Unlike early days where guidelines only focused on directors, new works have moved the viewers into the spotlight (Cavazza and Charles, 2005; Mateas and Stern, 2006; Sharaha and Al Dweik, 2016). Although the discussion is viewer-centered, those researchers were mainly thinking about migrating frameworks from high-level interactive media, such as games, to narrative-oriented media such as 360-degree videos. Because they see the viewer experience has been extensively studied in highly-interactive media and regard these findings as well constructed for CVR. Gradually creators realize a direct migration may not work as both interactive freedom and the mechanisms for interacting with the narrative are different between those two media. On one side, we see creators producing CVR works in a trial-and-error mode, experimenting with prototypes, and gathering design references from filmmaking projects (Ibanez et al., 2003; Brewster, 2017). On the other side, the theories of “co-construction of the story” and “ludo-narrative” have emerged (Verdugo et al., 2011; Koenitz, 2015), highlighting the viewer’s necessary contribution towards the progress of delivering a complete story and providing a circle of experience. In these works, they put forward models of story construction regarding the viewer also as an author of the story (Roth et al., 2018). Nevertheless, they have not designed models specifically for immersive media such as 360-degree videos. We still lack a well-constructed set of guidelines for creators moving from filmmaking or regular 360-degree video to creating immersive storytelling with viewer interaction.

In reviewing this literature, we surveyed previous works that provided frameworks for other types of storytelling, such as tabletop games, video games, and interactive TV programs, trying to find common patterns across them to describe the necessary elements within a framework to support content creation. Carstensdottir et al. (2019) examined interaction design in interactive narrative games, specifically the structure and progression mechanisms, from the perspective of establishing common ground between the designer and player; Ursu et al. (2008) listed a series of existing programs and summarized a system structure for an effective software to support both authoring and delivery of TV programs. This work has led us to an important conclusion: we believe that to assist in the creation of an effective storytelling experience for CVR, such a framework should provide support for both how the story structure should be scripted for interaction and which mechanisms viewers (or players in this context) will use to interact and move the narrative forward. The following section describes our proposed framework, Adaptive Playback Control (APC), for interactive storytelling in immersive media. We will start from its motivation to the process we followed to build it, and then the evaluation we conducted.

2.2 The APC Framework

The motivation for creating the APC is to provide a framework for making CVR (e.g., 360-degree video, computer-generated immersive movies) a more interactive experience, while not pushing interactivity to the point where it becomes more of a gaming experience. Since consuming film is more of a “lean-back” experience for many, striking this balance is a key to its appeal.

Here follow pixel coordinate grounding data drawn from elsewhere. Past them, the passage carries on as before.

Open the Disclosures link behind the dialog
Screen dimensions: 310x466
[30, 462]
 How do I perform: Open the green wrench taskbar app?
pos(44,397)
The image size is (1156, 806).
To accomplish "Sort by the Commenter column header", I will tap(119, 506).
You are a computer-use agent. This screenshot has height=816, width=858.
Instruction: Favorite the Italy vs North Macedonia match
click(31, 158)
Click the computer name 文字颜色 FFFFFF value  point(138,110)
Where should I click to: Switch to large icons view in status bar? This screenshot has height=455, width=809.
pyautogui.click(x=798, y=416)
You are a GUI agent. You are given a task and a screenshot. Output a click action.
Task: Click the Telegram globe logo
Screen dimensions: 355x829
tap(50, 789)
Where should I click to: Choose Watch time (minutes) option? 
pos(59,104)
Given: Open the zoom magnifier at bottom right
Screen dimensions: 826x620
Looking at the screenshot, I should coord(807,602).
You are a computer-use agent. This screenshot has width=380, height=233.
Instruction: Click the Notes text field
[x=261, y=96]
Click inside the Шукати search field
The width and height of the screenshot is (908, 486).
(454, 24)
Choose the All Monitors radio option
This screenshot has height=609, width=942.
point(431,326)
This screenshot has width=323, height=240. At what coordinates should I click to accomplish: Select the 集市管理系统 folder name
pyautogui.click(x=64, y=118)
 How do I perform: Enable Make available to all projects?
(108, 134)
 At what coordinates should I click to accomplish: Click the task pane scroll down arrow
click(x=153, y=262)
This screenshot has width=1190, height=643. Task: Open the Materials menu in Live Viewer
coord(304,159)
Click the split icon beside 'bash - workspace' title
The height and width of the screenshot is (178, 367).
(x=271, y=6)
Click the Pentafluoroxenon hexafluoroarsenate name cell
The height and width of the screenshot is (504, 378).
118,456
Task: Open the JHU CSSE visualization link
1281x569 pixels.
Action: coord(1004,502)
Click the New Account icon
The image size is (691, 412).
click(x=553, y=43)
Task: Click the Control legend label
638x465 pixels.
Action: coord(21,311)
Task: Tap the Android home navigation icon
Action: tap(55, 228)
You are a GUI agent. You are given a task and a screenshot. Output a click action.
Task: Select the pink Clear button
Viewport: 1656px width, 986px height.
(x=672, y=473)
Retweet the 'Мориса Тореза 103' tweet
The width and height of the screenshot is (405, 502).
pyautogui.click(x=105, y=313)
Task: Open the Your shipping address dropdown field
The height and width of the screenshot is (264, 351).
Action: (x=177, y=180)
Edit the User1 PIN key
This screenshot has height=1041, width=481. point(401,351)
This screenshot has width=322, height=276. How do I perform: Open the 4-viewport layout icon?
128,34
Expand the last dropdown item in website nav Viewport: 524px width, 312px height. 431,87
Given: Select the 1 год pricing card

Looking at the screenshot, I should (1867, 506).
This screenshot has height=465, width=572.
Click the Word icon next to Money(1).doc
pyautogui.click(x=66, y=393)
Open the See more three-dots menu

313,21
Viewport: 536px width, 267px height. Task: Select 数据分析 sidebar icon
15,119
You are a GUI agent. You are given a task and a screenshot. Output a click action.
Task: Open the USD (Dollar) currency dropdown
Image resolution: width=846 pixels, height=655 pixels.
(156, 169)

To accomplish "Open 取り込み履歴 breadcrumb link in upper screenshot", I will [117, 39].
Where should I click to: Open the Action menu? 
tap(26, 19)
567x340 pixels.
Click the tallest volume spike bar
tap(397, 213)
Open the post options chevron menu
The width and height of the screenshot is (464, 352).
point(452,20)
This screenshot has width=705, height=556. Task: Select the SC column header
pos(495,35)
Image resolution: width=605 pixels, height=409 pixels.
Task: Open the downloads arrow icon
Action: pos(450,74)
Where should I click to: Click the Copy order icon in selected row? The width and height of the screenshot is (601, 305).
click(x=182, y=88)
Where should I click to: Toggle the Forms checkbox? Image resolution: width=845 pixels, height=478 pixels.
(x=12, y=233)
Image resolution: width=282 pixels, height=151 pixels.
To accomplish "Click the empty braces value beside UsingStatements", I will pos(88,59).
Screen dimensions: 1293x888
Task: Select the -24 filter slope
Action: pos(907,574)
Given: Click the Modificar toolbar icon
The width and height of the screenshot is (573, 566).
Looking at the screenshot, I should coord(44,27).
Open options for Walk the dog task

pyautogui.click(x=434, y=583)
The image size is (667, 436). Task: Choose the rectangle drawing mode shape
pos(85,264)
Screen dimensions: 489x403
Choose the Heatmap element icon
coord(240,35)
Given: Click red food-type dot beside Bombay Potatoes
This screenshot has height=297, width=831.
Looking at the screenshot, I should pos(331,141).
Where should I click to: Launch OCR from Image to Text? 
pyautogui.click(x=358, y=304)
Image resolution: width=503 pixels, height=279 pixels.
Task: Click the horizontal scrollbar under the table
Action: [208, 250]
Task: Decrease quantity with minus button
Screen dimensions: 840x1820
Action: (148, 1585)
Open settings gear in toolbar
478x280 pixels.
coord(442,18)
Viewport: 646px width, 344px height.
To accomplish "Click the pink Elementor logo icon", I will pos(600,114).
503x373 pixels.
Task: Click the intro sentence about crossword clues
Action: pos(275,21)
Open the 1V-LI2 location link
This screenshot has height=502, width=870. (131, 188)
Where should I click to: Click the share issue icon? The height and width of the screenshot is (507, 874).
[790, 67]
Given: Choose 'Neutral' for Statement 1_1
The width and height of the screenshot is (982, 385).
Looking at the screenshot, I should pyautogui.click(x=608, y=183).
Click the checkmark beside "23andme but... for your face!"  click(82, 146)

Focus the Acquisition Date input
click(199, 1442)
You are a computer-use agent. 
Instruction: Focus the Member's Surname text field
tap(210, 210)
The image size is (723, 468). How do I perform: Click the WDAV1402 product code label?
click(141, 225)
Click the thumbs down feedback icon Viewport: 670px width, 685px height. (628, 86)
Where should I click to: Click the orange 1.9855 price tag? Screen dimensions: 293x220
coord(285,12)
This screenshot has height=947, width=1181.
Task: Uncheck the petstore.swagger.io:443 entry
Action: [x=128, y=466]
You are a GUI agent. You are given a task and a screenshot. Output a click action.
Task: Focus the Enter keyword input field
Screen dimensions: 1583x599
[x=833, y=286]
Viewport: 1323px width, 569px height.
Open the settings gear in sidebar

We expect that the APC will give creators a familiarity akin to scripting for conventional videos, and provide them with the confidence of authorial control, combined with satisfactory outcomes throughout production, delivery and later consumption. Thus, resulting works will on the one hand have a pre-scripted narrative as their backbone, but an interactive and immersive experience at the front face. This will ensure the narrative arc remains under the control of the director, while the freedom of interaction is placed in the viewers’ hands. However, there are various common storytelling methods for different user scenarios, defined by factors including the content, the emotional consequences that the director wants to invoke in the audience, and the type of interaction viewers are going to use (Tong et al., 2021). In order to ensure the exploration will be effective and can yield practical results for APC users (creators and consumers), we set the first constraint, that in this study applicable contents we will apply the APC onto are those which:

(1) are cultural heritage oriented;

(2) use a guided-tour style, meaning there will always be an embodied host in the scene, visible to the viewers, whether it is an actual human or synthetic character; and

(3) use content that is prerecorded.

Within this realm, we review existing storytelling frameworks for various media, trying to locate a common pattern. We noticed a trend that viewer participation is regarded as a key component if immersion and story comprehension is the aim of the entire experience, such as those ones (Mulholland et al., 2013; Habgood et al., 2018; Lyk et al., 2020). Although covering different topics, they all used immersive content as a base and constructed the storytelling experience on top of that, regarding the viewer as a part of the story, emphasizing viewer’s interaction (gazing, gesture, selection, etc.) as a tool to drive the narrative forward. We can extract similarities from those examples, that they usually start by laying out the non-linear structure, prepare the content for each node of the structure, then implement the system, filling in the content and adding viewer interactions. Since those works have been proved effective and others have been using them as references for design (Ferguson et al., 2020), we decide to construct the APC framework in a pattern matching this workflow, and divide it into three parts.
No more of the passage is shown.